Doch offenbar hat sich die Lage seit der Panorama-Berichterstattung weiter verschlechtert. Das offenbart ein internes Schreiben eines Pflegers, das Panorama vorliegt. "Die Arbeitsbedingungen spitzen sich immer weiter zu", heißt es darin. Auch die Gewalt nehme zu. Weiter schreibt die Pflegekraft: "Unsere Ärzt:innen, die wenigen, die noch im Haus sind, kündigen nacheinander, dadurch haben wir eine mangelnde ärztliche Betreuung." Es fänden nur ungenügend (Therapie-)Gespräche statt. So könnten die Pflegekräfte die "Gefährlichkeit nicht einschätzen bei Patient:innen, die gelockert werden müssten".
Personalmangel spitzt sich zu
"Gelockert werden müssten" - das bedeutet, dass Ärzte und ein Gericht entschieden haben, dass der Straftäter schrittweise wieder in die Freiheit entlassen werden muss. Doch ohne ausreichende Einschätzung von Ärzten stellt dies für alle Seiten ein Risiko dar. Dem Insassen, der nicht gelockert wird, droht womöglich ein Rückfall in die Aggression. Wird er trotz mangelhafter Betreuung zu früh nach draußen gelassen, birgt das die Gefahr von Wiederholungstaten.
In dem Panorama vorliegenden Schreiben beklagt der Mitarbeiter, dass auch immer mehr Pflegekräfte kündigten. Trotzdem sei eine neue Station eröffnet worden, während das Personal weiter schwindet. Auf Anfrage bestätigt die Berliner Gesundheitssenatorin Dilek Kalayci, dass seit Dezember 2020 mittlerweile "6 Ärzt*innen, 7 Pflegekräfte, 6 psychologische Mitarbeiter*innen" ausgeschieden seien. Man erkenne aber keinen Zustand, der "zu einer erheblichen oder gar starken Einschränkung der therapeutischen Angebote" führe. Eine "gute Gefährlichkeitseinschätzung" sei weiterhin gewährleistet.
Sicherheitsmängel kommen im Prozess zur Sprache
Astrid N. hält die Zustände im Berliner Maßregelvollzug dagegen für untragbar. Die Stationsärztin überlebte nur knapp den Angriff eines Insassen im vergangenen Jahr. Der 64-Jährige hatte sie mit einem Messer töten wollen. Es ist einer von vielen Gewaltvorfällen in der Einrichtung.

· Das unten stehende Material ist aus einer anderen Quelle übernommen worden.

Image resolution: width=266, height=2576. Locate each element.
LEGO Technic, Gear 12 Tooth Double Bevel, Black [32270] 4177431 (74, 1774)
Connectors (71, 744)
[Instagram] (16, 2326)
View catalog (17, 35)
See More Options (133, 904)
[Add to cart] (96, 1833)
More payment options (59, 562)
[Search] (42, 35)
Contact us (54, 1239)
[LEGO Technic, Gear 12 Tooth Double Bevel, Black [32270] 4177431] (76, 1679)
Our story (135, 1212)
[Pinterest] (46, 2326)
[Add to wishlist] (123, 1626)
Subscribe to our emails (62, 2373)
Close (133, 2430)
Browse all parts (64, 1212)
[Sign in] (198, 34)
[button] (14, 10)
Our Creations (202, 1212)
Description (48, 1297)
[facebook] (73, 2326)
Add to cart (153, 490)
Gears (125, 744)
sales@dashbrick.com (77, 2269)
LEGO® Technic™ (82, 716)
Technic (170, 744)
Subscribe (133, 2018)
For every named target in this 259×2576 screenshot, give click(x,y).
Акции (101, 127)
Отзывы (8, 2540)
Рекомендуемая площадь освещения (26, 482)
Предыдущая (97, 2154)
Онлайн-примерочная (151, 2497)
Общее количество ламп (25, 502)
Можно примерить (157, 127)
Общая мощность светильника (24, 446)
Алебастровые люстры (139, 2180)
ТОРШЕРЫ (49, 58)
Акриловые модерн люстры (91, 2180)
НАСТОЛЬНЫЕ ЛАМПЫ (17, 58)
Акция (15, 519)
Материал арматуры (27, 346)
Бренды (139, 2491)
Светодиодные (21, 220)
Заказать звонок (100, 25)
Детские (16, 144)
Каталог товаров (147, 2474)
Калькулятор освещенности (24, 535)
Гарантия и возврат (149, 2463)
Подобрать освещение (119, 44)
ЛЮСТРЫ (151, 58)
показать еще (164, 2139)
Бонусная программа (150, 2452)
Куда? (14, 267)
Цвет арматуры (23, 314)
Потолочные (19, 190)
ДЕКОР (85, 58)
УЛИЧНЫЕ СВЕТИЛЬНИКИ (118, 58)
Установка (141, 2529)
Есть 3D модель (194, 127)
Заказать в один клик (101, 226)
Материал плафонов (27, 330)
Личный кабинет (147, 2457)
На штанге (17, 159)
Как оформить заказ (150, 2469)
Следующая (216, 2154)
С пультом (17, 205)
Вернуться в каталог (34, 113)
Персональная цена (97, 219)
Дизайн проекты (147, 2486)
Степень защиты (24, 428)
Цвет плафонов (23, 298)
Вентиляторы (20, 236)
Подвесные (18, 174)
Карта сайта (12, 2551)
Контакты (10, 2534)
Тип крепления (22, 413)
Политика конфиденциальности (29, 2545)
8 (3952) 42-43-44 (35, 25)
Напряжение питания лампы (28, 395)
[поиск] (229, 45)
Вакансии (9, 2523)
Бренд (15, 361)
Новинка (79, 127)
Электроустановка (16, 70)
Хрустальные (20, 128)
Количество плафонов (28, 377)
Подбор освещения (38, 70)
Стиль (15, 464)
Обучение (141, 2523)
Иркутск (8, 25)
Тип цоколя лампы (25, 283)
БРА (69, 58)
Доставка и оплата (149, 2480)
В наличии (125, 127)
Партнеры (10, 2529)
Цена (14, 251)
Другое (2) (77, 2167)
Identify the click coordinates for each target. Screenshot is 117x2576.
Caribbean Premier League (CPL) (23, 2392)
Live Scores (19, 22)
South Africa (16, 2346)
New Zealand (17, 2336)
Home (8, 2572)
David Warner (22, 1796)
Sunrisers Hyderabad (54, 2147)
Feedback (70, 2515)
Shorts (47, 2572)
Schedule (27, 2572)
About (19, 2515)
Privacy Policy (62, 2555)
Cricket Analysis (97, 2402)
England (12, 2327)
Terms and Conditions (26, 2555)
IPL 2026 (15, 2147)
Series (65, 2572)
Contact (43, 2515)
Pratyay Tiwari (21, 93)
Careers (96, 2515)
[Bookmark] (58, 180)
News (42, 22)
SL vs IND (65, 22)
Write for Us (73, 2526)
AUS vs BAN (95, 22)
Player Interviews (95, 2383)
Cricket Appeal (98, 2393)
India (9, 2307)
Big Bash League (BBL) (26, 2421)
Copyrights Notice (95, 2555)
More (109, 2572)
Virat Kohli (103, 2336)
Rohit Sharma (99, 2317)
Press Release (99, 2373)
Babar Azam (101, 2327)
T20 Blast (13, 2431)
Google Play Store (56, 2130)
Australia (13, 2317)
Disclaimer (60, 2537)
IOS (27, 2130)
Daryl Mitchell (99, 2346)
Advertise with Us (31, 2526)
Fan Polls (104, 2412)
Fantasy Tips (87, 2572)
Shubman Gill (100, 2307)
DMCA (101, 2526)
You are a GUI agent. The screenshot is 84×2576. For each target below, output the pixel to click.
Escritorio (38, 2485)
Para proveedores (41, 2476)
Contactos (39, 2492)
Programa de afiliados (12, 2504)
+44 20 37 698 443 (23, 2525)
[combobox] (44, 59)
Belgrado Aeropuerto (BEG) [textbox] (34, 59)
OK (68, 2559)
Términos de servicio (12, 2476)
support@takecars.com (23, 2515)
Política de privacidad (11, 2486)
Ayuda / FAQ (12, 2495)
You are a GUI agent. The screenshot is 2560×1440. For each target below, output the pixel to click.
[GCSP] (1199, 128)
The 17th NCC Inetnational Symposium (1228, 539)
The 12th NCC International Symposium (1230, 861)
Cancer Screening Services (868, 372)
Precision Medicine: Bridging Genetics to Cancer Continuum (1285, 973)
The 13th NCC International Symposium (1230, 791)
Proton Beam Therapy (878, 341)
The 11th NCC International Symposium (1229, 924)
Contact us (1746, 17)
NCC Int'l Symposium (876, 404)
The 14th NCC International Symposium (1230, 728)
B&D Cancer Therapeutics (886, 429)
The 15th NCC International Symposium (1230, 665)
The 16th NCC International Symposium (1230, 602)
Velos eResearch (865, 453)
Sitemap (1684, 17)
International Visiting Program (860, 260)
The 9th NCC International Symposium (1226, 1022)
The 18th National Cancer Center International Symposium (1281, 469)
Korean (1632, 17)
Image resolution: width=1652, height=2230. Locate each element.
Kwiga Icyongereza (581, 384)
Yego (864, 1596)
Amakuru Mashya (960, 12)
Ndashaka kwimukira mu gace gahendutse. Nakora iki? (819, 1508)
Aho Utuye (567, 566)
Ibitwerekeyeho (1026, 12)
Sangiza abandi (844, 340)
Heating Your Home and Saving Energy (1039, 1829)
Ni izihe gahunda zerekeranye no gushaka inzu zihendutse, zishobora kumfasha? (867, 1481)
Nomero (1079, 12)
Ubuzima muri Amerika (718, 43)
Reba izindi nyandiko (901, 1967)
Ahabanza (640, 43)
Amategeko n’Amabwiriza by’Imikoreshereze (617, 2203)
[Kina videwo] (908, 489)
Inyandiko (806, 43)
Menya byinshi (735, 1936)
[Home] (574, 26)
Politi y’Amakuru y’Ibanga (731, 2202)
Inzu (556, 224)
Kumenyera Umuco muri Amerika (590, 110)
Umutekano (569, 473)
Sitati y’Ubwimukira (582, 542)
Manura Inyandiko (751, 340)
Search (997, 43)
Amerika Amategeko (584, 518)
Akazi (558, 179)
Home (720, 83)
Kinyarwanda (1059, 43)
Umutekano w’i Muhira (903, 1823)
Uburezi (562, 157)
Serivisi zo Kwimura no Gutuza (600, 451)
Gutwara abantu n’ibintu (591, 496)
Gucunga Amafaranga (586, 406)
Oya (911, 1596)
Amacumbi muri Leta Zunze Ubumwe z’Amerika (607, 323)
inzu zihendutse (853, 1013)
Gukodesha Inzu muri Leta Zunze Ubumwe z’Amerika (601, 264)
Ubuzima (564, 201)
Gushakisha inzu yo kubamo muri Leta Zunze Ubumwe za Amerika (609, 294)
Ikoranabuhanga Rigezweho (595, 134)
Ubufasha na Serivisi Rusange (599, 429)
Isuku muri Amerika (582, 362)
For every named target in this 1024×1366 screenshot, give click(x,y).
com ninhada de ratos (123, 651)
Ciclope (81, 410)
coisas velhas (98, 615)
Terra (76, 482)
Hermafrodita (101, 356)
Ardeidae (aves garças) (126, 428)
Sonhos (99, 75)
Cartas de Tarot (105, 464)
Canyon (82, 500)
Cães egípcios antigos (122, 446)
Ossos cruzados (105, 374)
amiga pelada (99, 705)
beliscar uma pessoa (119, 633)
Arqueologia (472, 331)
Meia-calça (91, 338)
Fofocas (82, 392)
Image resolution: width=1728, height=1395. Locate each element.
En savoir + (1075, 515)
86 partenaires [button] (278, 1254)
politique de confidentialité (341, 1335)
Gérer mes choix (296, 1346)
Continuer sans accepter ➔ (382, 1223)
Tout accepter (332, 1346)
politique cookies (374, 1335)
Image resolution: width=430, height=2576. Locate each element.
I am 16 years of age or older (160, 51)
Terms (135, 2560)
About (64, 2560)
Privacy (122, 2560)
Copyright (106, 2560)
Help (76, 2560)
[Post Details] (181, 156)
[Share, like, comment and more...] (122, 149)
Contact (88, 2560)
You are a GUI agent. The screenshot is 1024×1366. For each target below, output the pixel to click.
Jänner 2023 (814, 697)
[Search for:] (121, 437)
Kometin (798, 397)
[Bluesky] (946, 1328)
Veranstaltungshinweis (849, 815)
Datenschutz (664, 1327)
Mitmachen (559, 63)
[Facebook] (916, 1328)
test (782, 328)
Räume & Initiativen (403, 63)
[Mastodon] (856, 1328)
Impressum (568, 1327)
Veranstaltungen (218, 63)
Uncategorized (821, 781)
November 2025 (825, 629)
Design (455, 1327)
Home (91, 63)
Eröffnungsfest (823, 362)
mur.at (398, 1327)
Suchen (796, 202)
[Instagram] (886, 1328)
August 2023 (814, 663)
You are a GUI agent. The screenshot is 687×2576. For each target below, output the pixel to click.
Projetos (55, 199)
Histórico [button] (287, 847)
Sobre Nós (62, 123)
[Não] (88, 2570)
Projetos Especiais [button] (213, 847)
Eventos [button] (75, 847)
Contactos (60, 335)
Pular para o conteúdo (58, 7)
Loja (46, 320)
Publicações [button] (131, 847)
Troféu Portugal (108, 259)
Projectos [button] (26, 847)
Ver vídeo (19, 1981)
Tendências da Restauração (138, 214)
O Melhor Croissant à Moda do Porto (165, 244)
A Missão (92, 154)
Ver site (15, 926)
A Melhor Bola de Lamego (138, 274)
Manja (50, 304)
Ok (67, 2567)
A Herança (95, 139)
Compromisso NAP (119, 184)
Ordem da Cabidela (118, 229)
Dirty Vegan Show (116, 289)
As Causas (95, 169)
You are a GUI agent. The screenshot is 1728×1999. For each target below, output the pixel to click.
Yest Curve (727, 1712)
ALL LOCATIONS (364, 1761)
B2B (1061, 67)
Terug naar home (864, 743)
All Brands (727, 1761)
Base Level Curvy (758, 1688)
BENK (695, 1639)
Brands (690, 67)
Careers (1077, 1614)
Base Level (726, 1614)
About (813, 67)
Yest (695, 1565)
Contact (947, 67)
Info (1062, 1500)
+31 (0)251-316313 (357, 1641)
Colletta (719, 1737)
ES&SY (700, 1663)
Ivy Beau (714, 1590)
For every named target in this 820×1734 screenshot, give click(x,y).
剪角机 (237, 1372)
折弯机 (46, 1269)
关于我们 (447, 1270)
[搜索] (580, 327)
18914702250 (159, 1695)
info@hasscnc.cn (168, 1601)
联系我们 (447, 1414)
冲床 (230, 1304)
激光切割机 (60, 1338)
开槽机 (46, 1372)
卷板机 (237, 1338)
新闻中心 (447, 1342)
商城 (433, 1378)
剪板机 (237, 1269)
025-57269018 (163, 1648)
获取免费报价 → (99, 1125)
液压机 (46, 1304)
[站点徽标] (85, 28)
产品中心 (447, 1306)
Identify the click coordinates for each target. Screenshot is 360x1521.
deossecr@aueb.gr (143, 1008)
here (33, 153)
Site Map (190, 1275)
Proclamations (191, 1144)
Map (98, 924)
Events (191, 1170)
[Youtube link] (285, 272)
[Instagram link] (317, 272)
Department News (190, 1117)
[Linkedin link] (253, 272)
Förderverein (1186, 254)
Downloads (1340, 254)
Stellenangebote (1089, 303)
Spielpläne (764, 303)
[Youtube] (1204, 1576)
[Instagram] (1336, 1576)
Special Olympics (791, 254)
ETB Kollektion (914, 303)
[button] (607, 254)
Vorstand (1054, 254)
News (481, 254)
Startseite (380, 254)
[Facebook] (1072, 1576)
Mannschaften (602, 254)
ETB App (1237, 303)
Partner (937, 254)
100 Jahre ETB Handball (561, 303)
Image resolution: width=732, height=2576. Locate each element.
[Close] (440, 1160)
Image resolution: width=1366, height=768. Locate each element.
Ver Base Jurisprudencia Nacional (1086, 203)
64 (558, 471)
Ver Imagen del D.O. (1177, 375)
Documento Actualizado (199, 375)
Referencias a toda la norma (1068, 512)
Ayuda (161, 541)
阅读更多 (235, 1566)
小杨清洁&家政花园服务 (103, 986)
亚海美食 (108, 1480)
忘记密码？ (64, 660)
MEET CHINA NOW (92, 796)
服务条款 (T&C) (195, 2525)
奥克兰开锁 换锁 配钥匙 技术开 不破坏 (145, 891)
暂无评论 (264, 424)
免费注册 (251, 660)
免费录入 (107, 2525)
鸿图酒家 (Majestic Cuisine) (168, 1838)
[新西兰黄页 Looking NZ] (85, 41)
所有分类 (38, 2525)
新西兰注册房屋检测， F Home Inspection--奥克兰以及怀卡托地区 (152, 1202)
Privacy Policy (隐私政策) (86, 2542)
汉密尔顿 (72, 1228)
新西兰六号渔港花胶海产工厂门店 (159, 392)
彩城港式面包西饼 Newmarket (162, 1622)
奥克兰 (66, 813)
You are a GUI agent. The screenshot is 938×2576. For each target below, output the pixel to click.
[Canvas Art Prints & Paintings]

Vor dem Berliner Landgericht fand nun der Prozess gegen ihren Angreifer statt. Dabei kam auch die mangelhafte Sicherheitslage im größten Maßregelvollzug Deutschlands zur Sprache. In der Verhandlung stellt die Richterin die Frage, wie die Tat denn passieren konnte. "Es war wieder so ein Tag, wo die Personalsituation sehr schlecht war", antwortet die Ärztin mit ruhiger Stimme. Es gebe auch keine Wachleute auf der Station und keine Videoüberwachung auf den Fluren. Astrid N. kann nicht verstehen, warum die Mitarbeiter weiterhin so einem hohen Risiko ausgesetzt und im Stich gelassen werden.
Ergänzung vom 23. März: Das Berliner Landgericht ordnete bei dem 64-Jährigen wegen versuchten Totschlags eine weitere Unterbringung im Maßregelvollzug an. Dies geschah, weil er aufgrund seiner psychischen Erkrankung als schuldunfähig gilt.
Ergänzung vom 09. April: Das Urteil ist mittlerweile rechtskräftig.
Anmerkung der Redaktion: Panorama hatte im Dezember über den Fall Astrid N. berichtet. Weil die Ärztin bis zum Gerichtsprozess anonym bleiben wollte, war ihr Name im Bericht "Julia Heise".